---- Record extracts

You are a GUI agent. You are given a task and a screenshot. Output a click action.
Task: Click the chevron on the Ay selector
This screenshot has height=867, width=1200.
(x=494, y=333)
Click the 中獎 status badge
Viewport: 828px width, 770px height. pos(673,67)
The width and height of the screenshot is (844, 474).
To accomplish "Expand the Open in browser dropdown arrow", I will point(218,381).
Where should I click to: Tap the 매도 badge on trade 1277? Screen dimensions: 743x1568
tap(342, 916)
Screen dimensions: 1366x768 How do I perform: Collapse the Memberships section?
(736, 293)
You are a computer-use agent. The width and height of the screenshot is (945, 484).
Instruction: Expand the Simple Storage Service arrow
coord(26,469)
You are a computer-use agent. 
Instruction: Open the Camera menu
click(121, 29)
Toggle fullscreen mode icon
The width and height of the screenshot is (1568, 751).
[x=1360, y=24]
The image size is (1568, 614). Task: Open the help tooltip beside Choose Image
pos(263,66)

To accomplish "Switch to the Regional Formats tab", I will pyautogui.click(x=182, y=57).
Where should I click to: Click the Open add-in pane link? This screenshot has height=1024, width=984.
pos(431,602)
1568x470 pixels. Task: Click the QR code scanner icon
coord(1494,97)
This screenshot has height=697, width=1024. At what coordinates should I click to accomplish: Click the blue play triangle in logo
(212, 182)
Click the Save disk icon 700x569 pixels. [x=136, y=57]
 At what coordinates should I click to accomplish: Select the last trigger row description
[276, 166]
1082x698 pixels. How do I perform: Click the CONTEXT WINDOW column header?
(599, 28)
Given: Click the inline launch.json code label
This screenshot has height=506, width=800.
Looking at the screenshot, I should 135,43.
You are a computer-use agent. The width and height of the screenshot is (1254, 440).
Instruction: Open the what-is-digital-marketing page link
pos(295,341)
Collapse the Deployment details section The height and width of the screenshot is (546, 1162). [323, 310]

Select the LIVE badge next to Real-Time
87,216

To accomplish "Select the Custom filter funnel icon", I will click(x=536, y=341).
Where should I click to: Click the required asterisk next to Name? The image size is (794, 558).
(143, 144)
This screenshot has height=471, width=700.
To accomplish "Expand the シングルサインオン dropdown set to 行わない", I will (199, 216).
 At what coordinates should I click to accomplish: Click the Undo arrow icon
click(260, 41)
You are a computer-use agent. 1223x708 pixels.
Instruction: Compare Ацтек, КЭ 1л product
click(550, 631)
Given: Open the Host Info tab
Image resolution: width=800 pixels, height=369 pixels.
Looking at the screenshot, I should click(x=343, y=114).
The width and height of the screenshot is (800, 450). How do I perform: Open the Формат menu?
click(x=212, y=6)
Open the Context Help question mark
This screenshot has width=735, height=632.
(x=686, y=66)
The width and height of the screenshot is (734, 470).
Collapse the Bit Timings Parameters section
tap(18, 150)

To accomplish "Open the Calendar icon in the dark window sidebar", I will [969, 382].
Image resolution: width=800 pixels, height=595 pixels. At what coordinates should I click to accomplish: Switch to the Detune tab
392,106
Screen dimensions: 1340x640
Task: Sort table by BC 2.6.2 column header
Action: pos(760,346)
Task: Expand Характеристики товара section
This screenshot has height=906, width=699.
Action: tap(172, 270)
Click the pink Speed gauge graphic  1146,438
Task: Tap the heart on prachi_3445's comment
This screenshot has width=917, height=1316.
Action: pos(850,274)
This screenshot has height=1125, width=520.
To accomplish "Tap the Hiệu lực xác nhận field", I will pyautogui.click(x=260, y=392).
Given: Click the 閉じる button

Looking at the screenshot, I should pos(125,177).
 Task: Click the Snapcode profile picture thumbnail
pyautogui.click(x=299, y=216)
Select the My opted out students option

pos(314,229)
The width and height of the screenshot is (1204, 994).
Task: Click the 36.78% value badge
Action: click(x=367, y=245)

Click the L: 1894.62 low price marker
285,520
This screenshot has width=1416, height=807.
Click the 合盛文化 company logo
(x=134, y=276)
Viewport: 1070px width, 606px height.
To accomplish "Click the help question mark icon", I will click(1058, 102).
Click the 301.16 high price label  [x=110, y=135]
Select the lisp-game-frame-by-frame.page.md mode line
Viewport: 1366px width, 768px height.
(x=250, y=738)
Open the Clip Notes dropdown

--------

## [Problem to work on]
Word for word, return the entire set of entries.

## [Expected answer]
You are a GUI agent. You are given a task and a screenshot. Output a click action.
Task: Click the chevron on the Ay selector
This screenshot has height=867, width=1200.
(x=494, y=333)
Click the 中獎 status badge
Viewport: 828px width, 770px height. pos(673,67)
The width and height of the screenshot is (844, 474).
To accomplish "Expand the Open in browser dropdown arrow", I will point(218,381).
Where should I click to: Tap the 매도 badge on trade 1277? Screen dimensions: 743x1568
tap(342, 916)
Screen dimensions: 1366x768 How do I perform: Collapse the Memberships section?
(736, 293)
You are a computer-use agent. The width and height of the screenshot is (945, 484).
Instruction: Expand the Simple Storage Service arrow
coord(26,469)
You are a computer-use agent. 
Instruction: Open the Camera menu
click(121, 29)
Toggle fullscreen mode icon
The width and height of the screenshot is (1568, 751).
[x=1360, y=24]
The image size is (1568, 614). Task: Open the help tooltip beside Choose Image
pos(263,66)

To accomplish "Switch to the Regional Formats tab", I will pyautogui.click(x=182, y=57).
Where should I click to: Click the Open add-in pane link? This screenshot has height=1024, width=984.
pos(431,602)
1568x470 pixels. Task: Click the QR code scanner icon
coord(1494,97)
This screenshot has height=697, width=1024. At what coordinates should I click to accomplish: Click the blue play triangle in logo
(212, 182)
Click the Save disk icon 700x569 pixels. [x=136, y=57]
 At what coordinates should I click to accomplish: Select the last trigger row description
[276, 166]
1082x698 pixels. How do I perform: Click the CONTEXT WINDOW column header?
(599, 28)
Given: Click the inline launch.json code label
This screenshot has height=506, width=800.
Looking at the screenshot, I should 135,43.
You are a computer-use agent. The width and height of the screenshot is (1254, 440).
Instruction: Open the what-is-digital-marketing page link
pos(295,341)
Collapse the Deployment details section The height and width of the screenshot is (546, 1162). [323, 310]

Select the LIVE badge next to Real-Time
87,216

To accomplish "Select the Custom filter funnel icon", I will click(x=536, y=341).
Where should I click to: Click the required asterisk next to Name? The image size is (794, 558).
(143, 144)
This screenshot has height=471, width=700.
To accomplish "Expand the シングルサインオン dropdown set to 行わない", I will (199, 216).
 At what coordinates should I click to accomplish: Click the Undo arrow icon
click(260, 41)
You are a computer-use agent. 1223x708 pixels.
Instruction: Compare Ацтек, КЭ 1л product
click(550, 631)
Given: Open the Host Info tab
Image resolution: width=800 pixels, height=369 pixels.
Looking at the screenshot, I should click(x=343, y=114).
The width and height of the screenshot is (800, 450). How do I perform: Open the Формат menu?
click(x=212, y=6)
Open the Context Help question mark
This screenshot has width=735, height=632.
(x=686, y=66)
The width and height of the screenshot is (734, 470).
Collapse the Bit Timings Parameters section
tap(18, 150)

To accomplish "Open the Calendar icon in the dark window sidebar", I will [969, 382].
Image resolution: width=800 pixels, height=595 pixels. At what coordinates should I click to accomplish: Switch to the Detune tab
392,106
Screen dimensions: 1340x640
Task: Sort table by BC 2.6.2 column header
Action: pos(760,346)
Task: Expand Характеристики товара section
This screenshot has height=906, width=699.
Action: tap(172, 270)
Click the pink Speed gauge graphic  1146,438
Task: Tap the heart on prachi_3445's comment
This screenshot has width=917, height=1316.
Action: pos(850,274)
This screenshot has height=1125, width=520.
To accomplish "Tap the Hiệu lực xác nhận field", I will pyautogui.click(x=260, y=392).
Given: Click the 閉じる button

Looking at the screenshot, I should pos(125,177).
 Task: Click the Snapcode profile picture thumbnail
pyautogui.click(x=299, y=216)
Select the My opted out students option

pos(314,229)
The width and height of the screenshot is (1204, 994).
Task: Click the 36.78% value badge
Action: click(x=367, y=245)

Click the L: 1894.62 low price marker
285,520
This screenshot has width=1416, height=807.
Click the 合盛文化 company logo
(x=134, y=276)
Viewport: 1070px width, 606px height.
To accomplish "Click the help question mark icon", I will click(1058, 102).
Click the 301.16 high price label  [x=110, y=135]
Select the lisp-game-frame-by-frame.page.md mode line
Viewport: 1366px width, 768px height.
(x=250, y=738)
Open the Clip Notes dropdown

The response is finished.